I'm not as sure about that. If you are a student at that school, and a teacher asks you to attend, have they asked you, or have they 'asked' you?


----------



## NaphtaliPress (Nov 1, 2016)

Well, that would up the ante.


Edward said:


> NaphtaliPress said:
> 
> 
> > But it sounds like this is voluntary
> ...


----------



## Contra_Mundum (Nov 1, 2016)

Anglicanorthodoxy said:


> Rev. Buchanan
> Thanks so much as always. When you say "don't participate", what does "participate" mean? Is singing the Latin chants participating, or are you just saying I shouldn't take communion there? I'd never take communion, because I don't share their view on communion, and because they do not allow it. I'm not even baptized yet, so I couldn't even take communion at a Reformed church. I just think it might be interesting to attend and see what it's like. Of course I'm not accepting their beliefs just by attending.

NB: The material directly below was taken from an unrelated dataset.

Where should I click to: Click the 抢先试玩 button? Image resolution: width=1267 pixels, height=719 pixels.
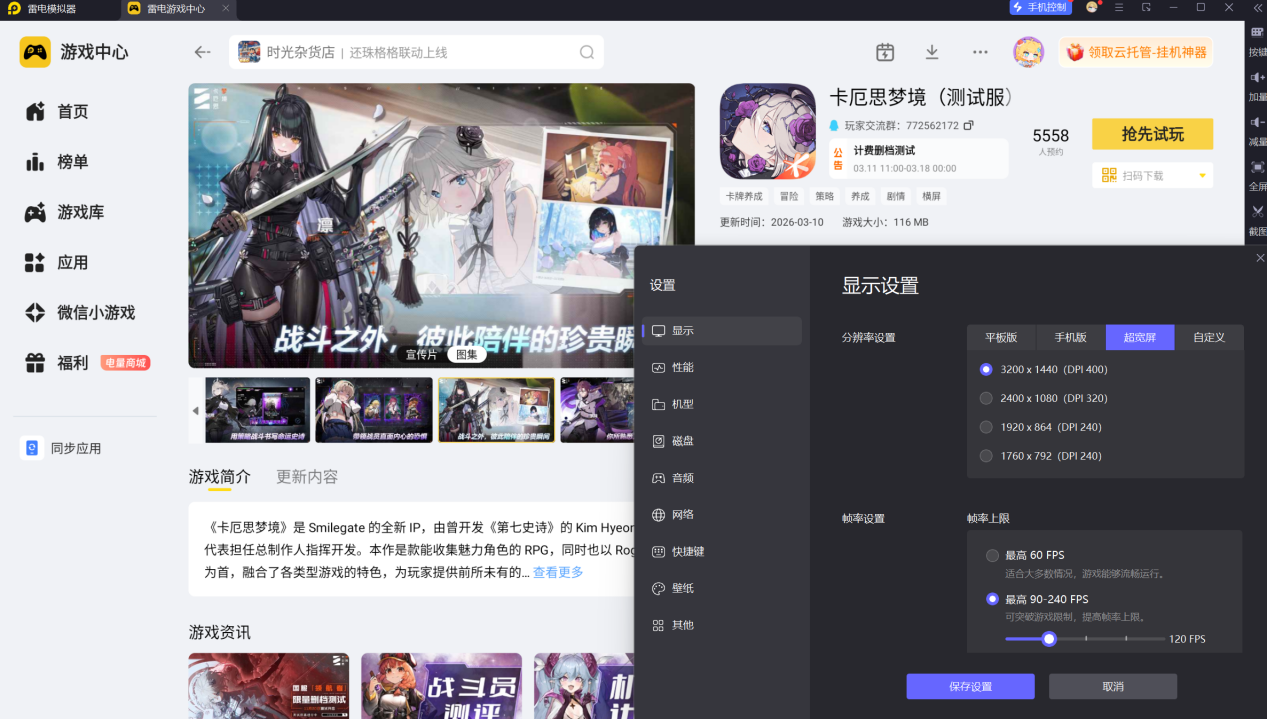click(1152, 134)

I couldn't have/still can't say how "open" they might make their offering of wafers or anything else; so I don't know what activity you might be invited to join.

Personally, I'd shun the whole affair; and I've been a believer all my life, and think my faith is plenty strong to resist any fascination. 1Cor.10:14, "Wherefore, my dearly beloved, flee from idolatry."

If I somehow thought that observing such a thing would teach me something significant about people I would interact with--helping me love them better to call them out of their idolatry, then maybe I'd attend (why not just catch the business on youtube?)...

But only to watch. Paul seems pretty clear to me. These folks have erected idols in the temple of God (2Ths.2:4), and sacrifice to demons and not to God, "and I do not want you to have fellowship with demons," 1Cor.10:20.

For myself, if I found myself there I wouldn't do anything but study the scene, keep my eyes/ears open, my mouth shut, butt planted in a seat, follow along in the paper or the book as far as possible in order to keep abreast of what's happening.

Someone else might give you another answer, and another justification. All I have to offer is my long-distance pastoral counsel to a young believer.


----------



## Andrew P.C. (Nov 2, 2016)

Anglicanorthodoxy said:


> I currently attend a Catholic prep school, and there's a Latin Mass scheduled a few weeks from now. One of my teachers asked me to attend, and I'm not sure what to do. I know Catholic doctrine is heretical, but is it a sin to attend a Traditional Catholic Latin Mass once?



Going into a mass is entering into the Antichrist's kingdom. I think the reformers were well aware of the spiritual weight that would be upon one's soul if they went to a mass. 

I think Rev. Buchanan was on to something when he said "We don't all need to view p*rn to reject it." This wouldn't be something to do for "educational" purposes. That's like viewing an abortion for educational purposes. It's an abomination. 

God calls *those who are able* (with authority to do so) to tear down the high places. Why would He allow those who can't, go to them for an observance? 

Don't take this lightly. It will truly have an effect on your soul.


----------



## alexandermsmith (Nov 2, 2016)

Anglicanorthodoxy said:


> Rev. Buchanan
> Thanks so much as always. When you say "don't participate", what does "participate" mean? Is singing the Latin chants participating, or are you just saying I shouldn't take communion there? I'd never take communion, because I don't share their view on communion, and because they do not allow it. I'm not even baptized yet, so I couldn't even take communion at a Reformed church. I just think it might be interesting to attend and see what it's like. Of course I'm not accepting their beliefs just by attending.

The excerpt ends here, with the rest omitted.